The study, carried out by BiGGAR Economics, found that in 2014-15 Durham University:
- contributed around £633.6 million to the north east’s economy.
- was responsible for 10,330 north east jobs, along with another 3,330 countrywide.
- brought almost £8 million of tourist revenue to the north east. Durham University owns several tourist attractions including Durham Castle, Palace Green Library, the Botanic Garden and the Oriental Museum. 231,270 people visited such sights.
With regards to the voluntary sector, it is estimated that Durham University students spend 14,000 hours annually volunteering with local schools, charities and clubs.
And for every £1 the university receives in public funding, it creates £3.21 for the nation’s economy.
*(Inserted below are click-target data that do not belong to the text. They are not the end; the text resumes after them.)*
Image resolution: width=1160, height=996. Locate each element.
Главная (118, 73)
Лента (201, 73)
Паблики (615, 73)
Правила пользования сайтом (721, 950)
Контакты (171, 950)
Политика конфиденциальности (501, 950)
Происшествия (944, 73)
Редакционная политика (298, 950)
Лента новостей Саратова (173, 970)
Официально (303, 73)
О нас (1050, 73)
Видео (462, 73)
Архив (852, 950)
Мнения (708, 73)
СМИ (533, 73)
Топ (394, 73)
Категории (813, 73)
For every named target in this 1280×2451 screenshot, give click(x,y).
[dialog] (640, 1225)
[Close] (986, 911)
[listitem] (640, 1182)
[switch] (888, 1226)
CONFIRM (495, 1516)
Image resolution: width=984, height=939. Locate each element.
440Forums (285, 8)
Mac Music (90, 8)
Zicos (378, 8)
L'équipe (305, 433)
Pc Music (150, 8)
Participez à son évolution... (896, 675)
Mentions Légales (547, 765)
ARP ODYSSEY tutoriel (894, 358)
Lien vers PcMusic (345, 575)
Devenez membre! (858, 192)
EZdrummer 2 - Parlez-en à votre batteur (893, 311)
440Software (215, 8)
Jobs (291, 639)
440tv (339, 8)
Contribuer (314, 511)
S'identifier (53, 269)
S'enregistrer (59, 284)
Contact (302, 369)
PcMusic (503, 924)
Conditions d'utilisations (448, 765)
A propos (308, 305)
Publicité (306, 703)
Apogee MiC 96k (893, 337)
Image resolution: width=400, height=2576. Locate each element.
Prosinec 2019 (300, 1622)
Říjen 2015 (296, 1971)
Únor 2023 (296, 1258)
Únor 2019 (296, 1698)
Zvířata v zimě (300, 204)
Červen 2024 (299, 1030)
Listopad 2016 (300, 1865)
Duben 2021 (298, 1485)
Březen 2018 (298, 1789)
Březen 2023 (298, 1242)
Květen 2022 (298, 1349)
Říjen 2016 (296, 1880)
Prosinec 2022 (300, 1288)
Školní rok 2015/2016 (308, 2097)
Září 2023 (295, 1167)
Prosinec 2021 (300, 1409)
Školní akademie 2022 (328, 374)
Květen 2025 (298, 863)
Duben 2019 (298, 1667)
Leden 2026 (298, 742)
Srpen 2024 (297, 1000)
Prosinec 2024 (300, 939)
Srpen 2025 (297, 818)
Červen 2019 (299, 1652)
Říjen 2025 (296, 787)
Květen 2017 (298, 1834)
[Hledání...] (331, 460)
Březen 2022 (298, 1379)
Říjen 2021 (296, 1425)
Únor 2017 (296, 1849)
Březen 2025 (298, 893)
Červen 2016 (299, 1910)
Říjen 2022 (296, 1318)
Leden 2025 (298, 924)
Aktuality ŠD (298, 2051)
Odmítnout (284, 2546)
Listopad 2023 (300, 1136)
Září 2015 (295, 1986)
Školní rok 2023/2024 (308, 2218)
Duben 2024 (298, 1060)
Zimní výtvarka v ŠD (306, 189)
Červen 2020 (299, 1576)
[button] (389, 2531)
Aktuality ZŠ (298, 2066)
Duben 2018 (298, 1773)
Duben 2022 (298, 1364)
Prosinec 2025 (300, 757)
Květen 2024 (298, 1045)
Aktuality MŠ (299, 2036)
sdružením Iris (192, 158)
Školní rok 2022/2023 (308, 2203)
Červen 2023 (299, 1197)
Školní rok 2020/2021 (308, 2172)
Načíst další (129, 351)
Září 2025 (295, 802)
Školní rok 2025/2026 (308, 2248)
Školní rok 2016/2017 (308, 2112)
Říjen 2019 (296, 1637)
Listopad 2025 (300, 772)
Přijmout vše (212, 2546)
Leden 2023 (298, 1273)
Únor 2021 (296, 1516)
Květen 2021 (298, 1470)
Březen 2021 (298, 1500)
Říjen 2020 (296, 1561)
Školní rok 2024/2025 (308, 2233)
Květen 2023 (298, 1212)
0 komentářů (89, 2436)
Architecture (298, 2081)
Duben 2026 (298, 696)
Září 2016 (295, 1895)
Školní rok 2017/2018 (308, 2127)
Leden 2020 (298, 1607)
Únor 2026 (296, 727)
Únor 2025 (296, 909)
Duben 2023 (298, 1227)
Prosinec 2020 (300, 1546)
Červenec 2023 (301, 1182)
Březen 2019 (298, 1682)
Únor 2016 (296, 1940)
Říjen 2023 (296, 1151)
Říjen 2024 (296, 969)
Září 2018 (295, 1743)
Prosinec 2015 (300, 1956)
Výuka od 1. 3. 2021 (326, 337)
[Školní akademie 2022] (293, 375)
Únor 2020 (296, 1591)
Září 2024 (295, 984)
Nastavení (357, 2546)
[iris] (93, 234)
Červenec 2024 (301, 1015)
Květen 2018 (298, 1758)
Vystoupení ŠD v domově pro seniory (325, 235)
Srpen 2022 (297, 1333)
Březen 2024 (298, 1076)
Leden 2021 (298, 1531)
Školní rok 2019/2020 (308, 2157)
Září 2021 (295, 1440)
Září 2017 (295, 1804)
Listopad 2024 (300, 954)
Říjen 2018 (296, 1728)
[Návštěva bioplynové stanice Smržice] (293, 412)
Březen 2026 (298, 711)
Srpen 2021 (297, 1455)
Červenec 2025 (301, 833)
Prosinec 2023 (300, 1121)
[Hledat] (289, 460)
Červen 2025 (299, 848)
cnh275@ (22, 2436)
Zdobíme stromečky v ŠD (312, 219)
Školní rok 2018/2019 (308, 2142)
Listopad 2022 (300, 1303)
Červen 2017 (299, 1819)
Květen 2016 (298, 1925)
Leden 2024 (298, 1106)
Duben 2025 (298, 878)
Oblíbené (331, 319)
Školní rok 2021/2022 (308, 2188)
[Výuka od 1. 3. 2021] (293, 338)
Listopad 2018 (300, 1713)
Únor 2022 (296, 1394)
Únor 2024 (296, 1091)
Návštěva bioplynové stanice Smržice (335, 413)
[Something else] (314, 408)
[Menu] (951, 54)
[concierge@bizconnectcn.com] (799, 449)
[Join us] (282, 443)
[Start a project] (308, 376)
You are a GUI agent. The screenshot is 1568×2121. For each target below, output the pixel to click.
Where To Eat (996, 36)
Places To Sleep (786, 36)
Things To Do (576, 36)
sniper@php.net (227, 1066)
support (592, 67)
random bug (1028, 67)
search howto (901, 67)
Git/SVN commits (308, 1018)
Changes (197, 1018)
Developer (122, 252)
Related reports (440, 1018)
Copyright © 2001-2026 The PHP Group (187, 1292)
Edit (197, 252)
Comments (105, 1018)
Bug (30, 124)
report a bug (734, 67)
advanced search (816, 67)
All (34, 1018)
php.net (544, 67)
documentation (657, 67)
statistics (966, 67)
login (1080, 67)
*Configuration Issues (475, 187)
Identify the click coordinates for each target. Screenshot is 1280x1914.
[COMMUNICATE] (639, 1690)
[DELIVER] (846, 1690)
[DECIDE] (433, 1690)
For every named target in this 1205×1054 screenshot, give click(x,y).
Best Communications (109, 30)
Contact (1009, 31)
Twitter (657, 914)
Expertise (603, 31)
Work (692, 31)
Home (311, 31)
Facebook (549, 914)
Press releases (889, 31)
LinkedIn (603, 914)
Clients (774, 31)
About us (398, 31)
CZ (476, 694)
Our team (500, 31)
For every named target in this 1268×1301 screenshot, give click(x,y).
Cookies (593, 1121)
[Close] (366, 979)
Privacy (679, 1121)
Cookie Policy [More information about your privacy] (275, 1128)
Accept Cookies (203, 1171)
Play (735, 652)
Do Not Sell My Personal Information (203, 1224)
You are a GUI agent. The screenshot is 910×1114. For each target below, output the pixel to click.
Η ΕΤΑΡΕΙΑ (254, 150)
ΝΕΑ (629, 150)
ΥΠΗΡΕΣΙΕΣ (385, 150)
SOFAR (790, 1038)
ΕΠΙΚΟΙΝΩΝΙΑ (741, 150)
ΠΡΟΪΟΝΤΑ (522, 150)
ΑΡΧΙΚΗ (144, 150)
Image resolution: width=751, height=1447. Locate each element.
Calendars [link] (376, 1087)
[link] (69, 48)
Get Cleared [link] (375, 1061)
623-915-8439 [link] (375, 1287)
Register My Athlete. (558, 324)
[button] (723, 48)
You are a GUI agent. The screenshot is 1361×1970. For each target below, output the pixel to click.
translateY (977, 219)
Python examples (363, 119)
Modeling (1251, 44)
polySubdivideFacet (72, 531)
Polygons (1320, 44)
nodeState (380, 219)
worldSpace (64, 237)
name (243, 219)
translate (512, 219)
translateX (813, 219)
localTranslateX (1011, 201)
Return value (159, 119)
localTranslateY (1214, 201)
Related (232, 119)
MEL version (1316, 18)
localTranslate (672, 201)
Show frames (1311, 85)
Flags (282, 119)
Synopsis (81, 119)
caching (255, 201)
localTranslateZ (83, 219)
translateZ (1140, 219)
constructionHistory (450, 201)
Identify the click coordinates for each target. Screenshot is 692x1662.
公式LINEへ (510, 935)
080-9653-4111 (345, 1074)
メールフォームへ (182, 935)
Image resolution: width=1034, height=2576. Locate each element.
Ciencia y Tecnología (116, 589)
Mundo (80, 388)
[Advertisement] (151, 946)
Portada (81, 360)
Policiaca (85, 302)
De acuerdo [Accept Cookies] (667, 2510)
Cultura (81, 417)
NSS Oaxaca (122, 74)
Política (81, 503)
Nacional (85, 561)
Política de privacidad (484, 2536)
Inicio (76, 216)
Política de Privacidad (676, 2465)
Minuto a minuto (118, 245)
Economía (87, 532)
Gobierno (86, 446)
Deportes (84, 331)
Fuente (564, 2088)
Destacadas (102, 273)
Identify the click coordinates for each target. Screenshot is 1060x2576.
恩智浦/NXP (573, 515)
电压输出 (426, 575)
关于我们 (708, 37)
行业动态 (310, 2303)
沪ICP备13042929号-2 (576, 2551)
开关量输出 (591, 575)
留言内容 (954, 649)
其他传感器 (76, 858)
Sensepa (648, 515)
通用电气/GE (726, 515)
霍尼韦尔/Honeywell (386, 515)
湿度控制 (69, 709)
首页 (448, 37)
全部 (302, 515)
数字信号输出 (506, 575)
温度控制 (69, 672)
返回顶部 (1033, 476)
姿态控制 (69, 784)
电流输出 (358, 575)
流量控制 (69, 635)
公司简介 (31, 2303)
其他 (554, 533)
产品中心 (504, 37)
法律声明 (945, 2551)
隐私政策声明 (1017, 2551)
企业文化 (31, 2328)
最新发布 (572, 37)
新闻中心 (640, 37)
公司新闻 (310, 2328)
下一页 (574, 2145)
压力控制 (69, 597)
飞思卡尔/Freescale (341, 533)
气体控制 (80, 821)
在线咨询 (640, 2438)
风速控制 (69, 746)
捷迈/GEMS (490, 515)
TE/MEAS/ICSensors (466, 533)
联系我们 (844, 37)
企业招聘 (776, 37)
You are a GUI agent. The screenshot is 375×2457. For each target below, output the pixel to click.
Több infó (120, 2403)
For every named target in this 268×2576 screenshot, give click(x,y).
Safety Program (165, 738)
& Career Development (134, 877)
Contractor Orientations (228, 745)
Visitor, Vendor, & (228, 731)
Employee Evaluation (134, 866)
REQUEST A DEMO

Considerable revenue is also generated by the university’s collaborations with large companies like Proctor and Gamble, IBM and Dong Energy.
Vice Chancellor Professor Stuart Corbridge said,
“All these sorts of things show the university is doing more for the north east than even we thought.”
“Here at Durham University, we are proud of the positive contribution we make to the UK, the North East, Durham City and Stockton.”
“We don’t want this to come across as arrogant, we want to do better and we want to work in partnership with businesses and cultural providers and what we want is to see how we can do better together.”
A few weeks ago, Durham University revealed a 10-year-plan, with the goal of making the university one of the world’s best. The university aims to increase student numbers by 4,000 and to ensure every university department is ranked as world class.
Professor Stuart Corbridge said, “As the north east restructures and moves away from coal and steel and shipbuilding, universities are becoming one of the major business centres in the region.”
Professor Corbridge acknowledged some local concerns by saying, “We do need to look at how we manage growth, but we do contribute very much to the economy of the city and country. We are trying to tell that story in economic terms so people understand how large a presence the university is and have a sense of pride in the role the university plays in the north east.”
“A lot of jobs in the future in the north east will come from the relationships between the university and other industries.”